Yanomami shaman, Davi Kopenawa, during a shamanic healing ritual. © Fiona Watson/Survival
…In the past, our elders were not able to make their words about the forest heard by the white people because they did not know their language. And when the white people first arrived to their houses, they surely did not speak about “ecology.” They were more eager to ask them for jaguar, peccary, and deer skins! At that time, these outsiders did not possess any of these words to protect the forest.
Such words appeared in the white people’s cities not long ago…I think they got scared by so badly ravaging the places where they live. In the beginning, when I was young, I never heard the white people talk about protecting “nature…”
Once the talk about “ecology” appeared in the cities, our words about the forest also began to be able to be heard there. The white people started listening to me and telling themselves: “Haixopë! So it’s true, the inhabitants of the forest’s ancestors already possessed ‘ecology’!”

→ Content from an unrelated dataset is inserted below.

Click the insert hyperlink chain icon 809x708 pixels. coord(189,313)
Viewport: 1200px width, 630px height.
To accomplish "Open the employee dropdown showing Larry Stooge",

…When they speak about the forest, these white people often use another word: they call it “environment.” This word is also not ours and until recently we did not know it either. For us, what the white people refer to in this way is what remains of the forest and land that were hurt by their machines. It is what remains of everything they have destroyed so far… If today the white people start talking about protecting “nature,” they must not lie to us again like their elders did…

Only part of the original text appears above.